In this study, we tested the ‘vascular fingerprinting’ approach in 8 rats bearing brain tumors. This recent method compares in vivo MR signal time evolutions to a dictionary of curves obtained with numerical simulations and creates maps of microvascular characteristics. We obtained good correlations with more conventional MR methods: steady-state susceptibility contrast imaging for blood volume mapping, Vessel Size Imaging and multiparametric quantitative BOLD imaging for blood oxygen saturation measurements.

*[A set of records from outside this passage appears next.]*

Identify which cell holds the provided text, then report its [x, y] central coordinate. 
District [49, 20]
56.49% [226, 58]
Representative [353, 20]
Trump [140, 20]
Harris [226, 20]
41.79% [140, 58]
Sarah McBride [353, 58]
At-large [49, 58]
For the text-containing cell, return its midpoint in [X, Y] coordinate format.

In two rats, high spatial resolution maps were obtained and compared to pimonidazole staining, a histological marker of tissue hypoxia.

 
11:48 0531.   Validation of a multiple-echo DSC-MRI approach with T1 and T2* leakage correction for brain tumor perfusion imaging
Ashley M Stokes1,2, Natenael Semmineh1,3, and C. Chad Quarles1,2
1Institute of Imaging Science, Vanderbilt University, Nashville, TN, United States, 2Radiology and Radiological Sciences, Vanderbilt University, Nashville, TN, United States, 3Physics and Astronomy, Vanderbilt University, Nashville, TN, United States

 
Contrast agent (CA) leakage in tumors can lead to incorrect hemodynamic measures in DSC-MRI; therefore, DSC Capital Greek DeltaR2* signals must be leakage corrected to provide accurate CBF and CBV. We propose removing T2* leakage effects in T1-insensitive dual-echo Capital Greek DeltaR2* by estimating the extravascular CA relaxivity using the transverse relaxivity at tracer equilibrium (TRATE). In rat glioma, we compared the uncorrected CBV and CBF to corrected values using the Weisskoff and TRATE corrections; these were further compared to MION reference values. The Weisskoff and TRATE corrections led to CBVs that were closer to the MION values, but both underestimated CBF.